2017 is a phenomenal year for science fiction films. One can look at quality, or quantity, or fandom, but right now we’re going to look at capital. Studios are hungry to capture audience’s attention with the future. They’re throwing money at the wall and trying to light a fire.
What I find intriguing is the activity of a genre. It helps me gauge how much interest there is for that style. Fantasy may be big with Game of Thrones and Lord of the Rings, but if you’re not George R R Martin or Tolkien, people aren’t buying. Science fiction over the past few years has ramped up. Plenty of films are being made with modern or far-future takes, and they’re being made with big bucks.
Our two fine examples are Valerian and the City of a Thousand Planets and Blade Runner 2049. Two sides of a science fiction coin. One half offering a positive outlook of the future, the other showing a cynical outcome.

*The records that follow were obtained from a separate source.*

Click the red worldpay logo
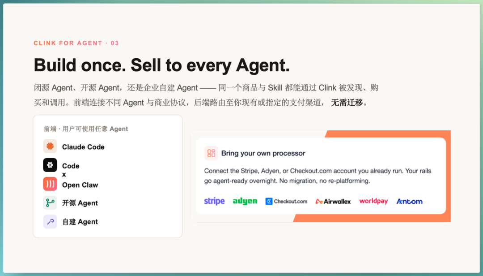 point(373,201)
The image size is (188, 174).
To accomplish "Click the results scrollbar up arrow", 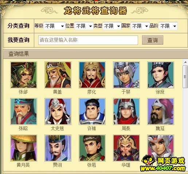I will tap(185, 62).
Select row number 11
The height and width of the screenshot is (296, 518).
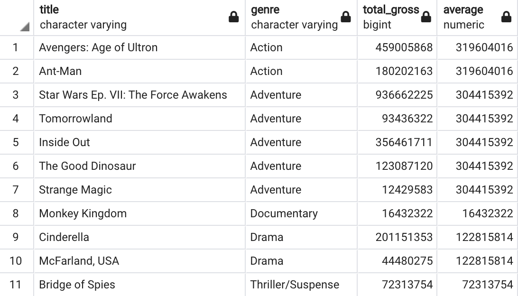click(16, 285)
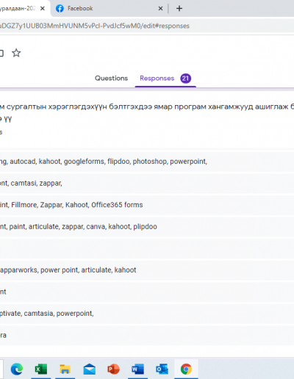Screen dimensions: 294x379
Task: Switch to the Questions tab
Action: [111, 79]
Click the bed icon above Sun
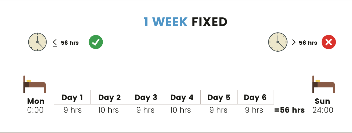 pos(323,84)
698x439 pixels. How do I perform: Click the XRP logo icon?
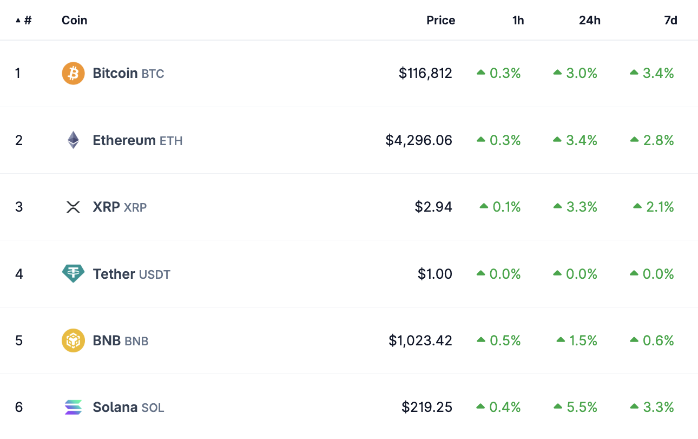coord(73,207)
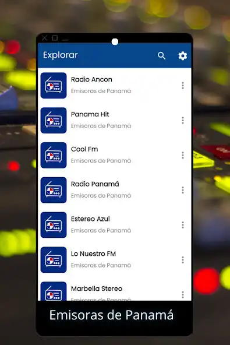Open options menu for Cool Fm

183,155
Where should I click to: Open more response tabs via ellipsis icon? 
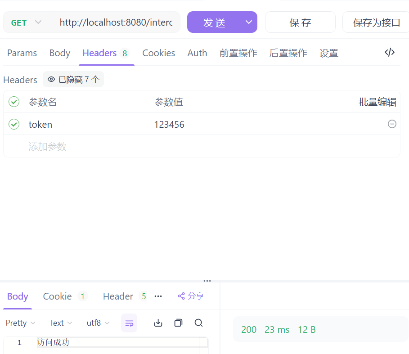click(158, 296)
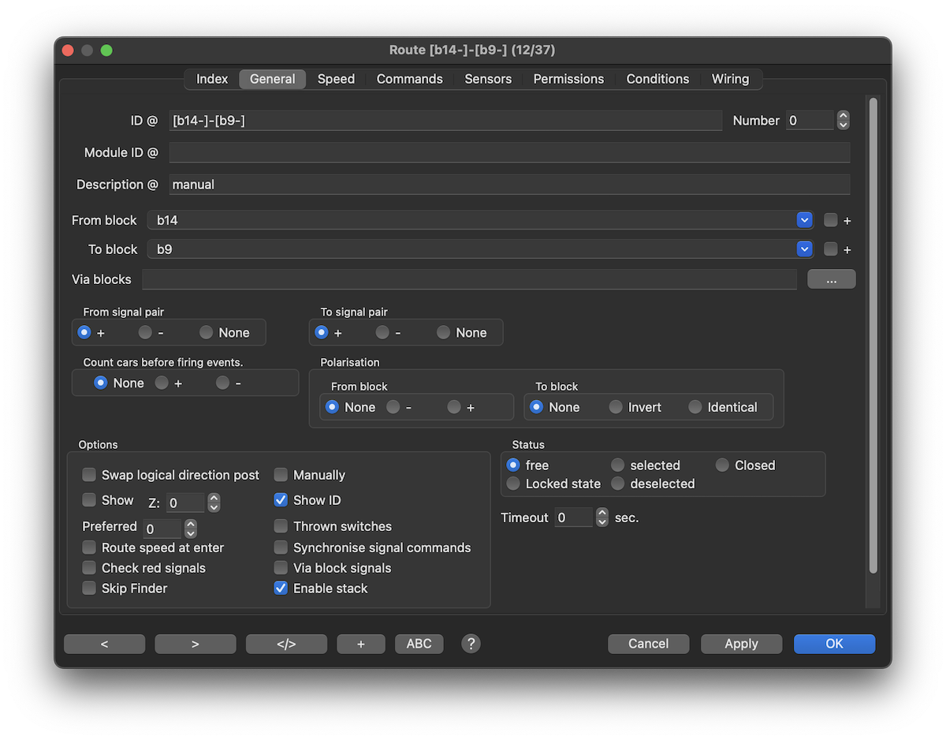Image resolution: width=946 pixels, height=740 pixels.
Task: Go to previous route with < button
Action: 105,644
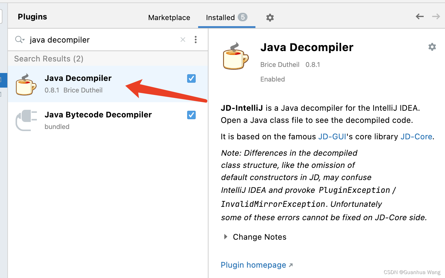Click the large coffee cup icon in details panel
The image size is (445, 278).
[235, 58]
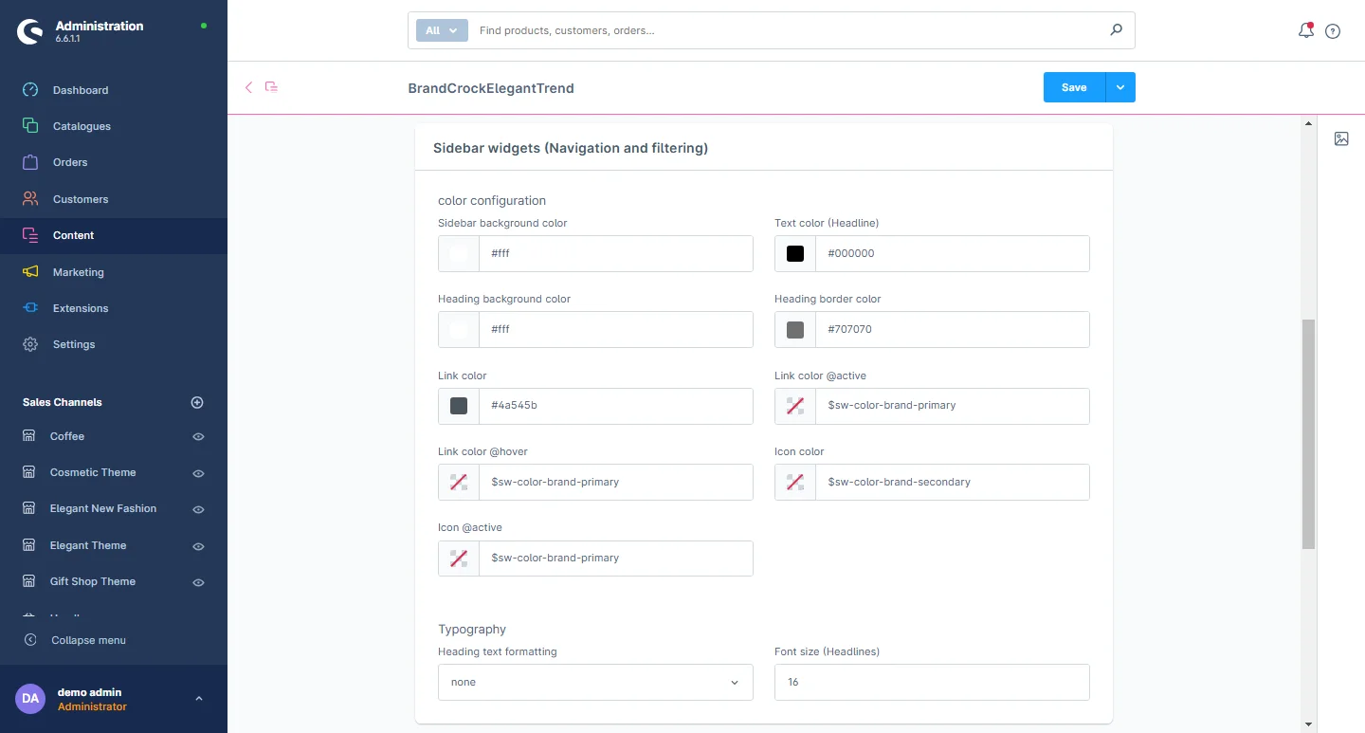The width and height of the screenshot is (1365, 733).
Task: Toggle eye icon for Cosmetic Theme channel
Action: [x=198, y=473]
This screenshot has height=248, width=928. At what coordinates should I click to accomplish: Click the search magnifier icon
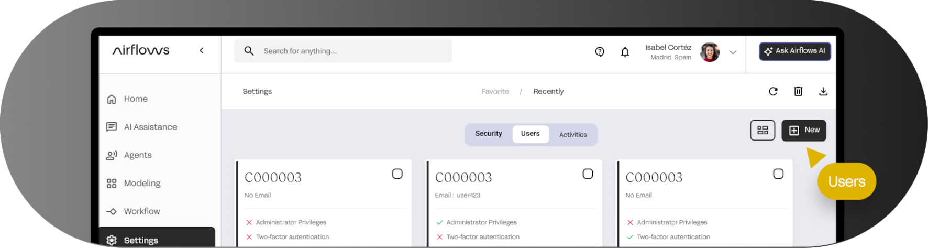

Valerian and the City of a Thousand Planets is a personal favorite of the year. We see the return of Luc Besson to the director’s chair. We see more of the fantastic visuals of The Fifth Element. This was a major passion project of Besson’s, and it showed.
Does Valerian have flaws? Absolutely. There is no need to go to bat for this product and its criticisms, which there are many. What can be looked at is the type of science fiction presented. Valerian shows us a humanity that seemingly put its differences aside (detailed in the opening), becomes accepting of other life (opening), and taken to the stars with hundreds of other life forms to explore the universe. Outside Star Trek‘s television run, we haven’t seen a hopeful future built on cooperation. In fact, even Star Trek with the recent Discovery has chosen a future full of strife.
With a budget of over $200 million, the largest independent film ever, they EuropaCorp bet big that audiences wanted a more optimistic science fiction experience. There isn’t an ounce of pessimism to be found. No last minute betrayal showing the real villain (there is some major telegraphing who is the villain from far away), no mean-spirited turn of events. Romance is front and center. Major side characters are not looked down upon. It’s all designed to please.
And audiences weren’t feeling it. Valerian and the City of a Thousand Planets‘s opening weekend in the U.S. was $17 million, landing it in fifth place, also resulting in the departure of the Deputy CEO of EuropaCorp.
How did we exist in the luckiest timeline that has a 35-year-old sequel to Blade Runner that actually turned out good? We could have had another Terminator: Salvation or a Son of the Mask. Even if Blade Runner 2049 came out respectable, that would have been a solid win for us. But good? Great?
Blade Runner 2049 was supposed to kick off an entire Blade Runner universe. We’re talking films and television spinoffs were planned. This was supposed to be the beginning of a brand new franchise, like what The Avengers did for Marvel, Blade Runner was for Warner Brothers. And Warner Brothers tried this earlier in the year with King Arthur: Legend of the Sword, with a six-film cinematic universe.
With a budget estimated at $150 million, Blade Runner 2049 was supposed to be the big splash. $150 million is an epic budget, and I’ll give them credit, they did it right. Blade Runner 2049 is an epic film with epic themes. What does it mean to have a soul, what is free will, do our memories shape who we are, what does it mean to be special? All that wrapped in a future where humanity has exhausted the Earth. No more animals. No more green vegetation. No hope of any of those things coming back. And life still persists.
It’s hopeful in its own way.
Audiences found it too slow, too boring, too artsy. In a world of blockbusters populated with quick-witted action heroes, Officer K is not who you envision. K is as pathetic an individual as Theodore is in Her. Different films, different goals, but just like Valerian, Blade Runner 2049 under-performed, putting Alcon Entertainment in serious trouble.